Keywords: steroid-induced diabetes, methylprednisolone pulse therapy, rapid-acting insulin secretagogue, mitiglinide, repaglinide, continuous glucose monitoring
Introduction
Methylprednisolone (MP) pulse therapy is applied in various diseases, such as active thyroid ophthalmopathy. However, such therapy may have various adverse effects, such as hyperglycemia, acute liver injury, cardiovascular disorders, and cerebrovascular disorders (1). In this regard, acute hyperglycemia is known to increase oxidative stress and endothelial dysfunction through the activation of NADPH oxidase (2); thus, treatment for this condition is necessary. In general, the blood glucose levels begin to increase from 2-3 hours after the administration of steroids, and reach a peak at 5-8 hours after the administration of steroids. Because this hyperglycemic effect of steroid therapy is dose-dependent (3, 4), MP pulse therapy can cause a variable increase in the blood glucose level. However, there is little or no information on the acute and long-term effects of MP pulse therapy on the blood glucose level determined by continuous glucose monitoring (CGM), and thus the variations in the blood glucose levels during MP pulse therapy remain unclear.
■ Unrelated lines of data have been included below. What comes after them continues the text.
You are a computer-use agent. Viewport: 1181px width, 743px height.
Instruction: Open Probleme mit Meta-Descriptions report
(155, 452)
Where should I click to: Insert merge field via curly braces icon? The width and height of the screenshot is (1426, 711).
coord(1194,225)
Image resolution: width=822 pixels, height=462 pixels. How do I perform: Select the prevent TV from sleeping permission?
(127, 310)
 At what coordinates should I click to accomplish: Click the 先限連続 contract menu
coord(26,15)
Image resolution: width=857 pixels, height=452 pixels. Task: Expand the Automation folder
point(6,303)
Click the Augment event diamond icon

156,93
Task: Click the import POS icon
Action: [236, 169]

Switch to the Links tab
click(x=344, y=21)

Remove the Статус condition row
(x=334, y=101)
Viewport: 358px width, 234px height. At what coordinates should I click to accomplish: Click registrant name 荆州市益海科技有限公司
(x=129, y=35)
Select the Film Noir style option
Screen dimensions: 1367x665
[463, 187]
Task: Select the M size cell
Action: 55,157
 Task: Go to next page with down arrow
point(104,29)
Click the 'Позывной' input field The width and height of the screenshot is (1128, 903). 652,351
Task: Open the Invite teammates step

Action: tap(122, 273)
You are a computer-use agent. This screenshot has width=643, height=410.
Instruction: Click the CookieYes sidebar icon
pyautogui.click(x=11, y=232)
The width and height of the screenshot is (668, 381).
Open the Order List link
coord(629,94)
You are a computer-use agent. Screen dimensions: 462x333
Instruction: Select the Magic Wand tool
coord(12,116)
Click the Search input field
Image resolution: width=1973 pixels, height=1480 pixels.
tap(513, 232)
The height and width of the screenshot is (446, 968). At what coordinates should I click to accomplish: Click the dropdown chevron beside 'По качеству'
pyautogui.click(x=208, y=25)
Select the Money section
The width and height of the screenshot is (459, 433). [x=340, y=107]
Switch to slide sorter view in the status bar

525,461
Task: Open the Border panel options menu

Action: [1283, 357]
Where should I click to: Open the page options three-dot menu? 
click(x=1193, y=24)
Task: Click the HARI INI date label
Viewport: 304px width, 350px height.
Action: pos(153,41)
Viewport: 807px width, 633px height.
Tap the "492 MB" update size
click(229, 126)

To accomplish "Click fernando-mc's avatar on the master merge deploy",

Steroid-induced diabetes with casual blood glucose levels of >300 mg/dL are treated with insulin preparations (5). The rapid-acting insulin secretagogue nateglinide has been reported to be effective in patients with lower blood glucose levels (6). However, no studies have closely evaluated the usefulness of other rapid-acting insulin secretagogues - such as mitiglinide and repaglinide - in the treatment of steroid-induced diabetes in patients who were monitored by CGM.
Five patients with thyroid ophthalmopathy and a normal glucose tolerance received MP pulse therapy (3 cycles of 3 days/week) and were retrospectively assessed by CGM. MP pulse therapy increased the mean sensor glucose level and all patients developed steroid-induced diabetes. They were treated alternately with mitiglinide (30 mg/day) and repaglinide (1.5 mg/day) at either the 2nd or 3rd MP pulse treatment. We herein report the effects of mitiglinide and repaglinide on postprandial hyperglycemia in patients undergoing MP pulse therapy.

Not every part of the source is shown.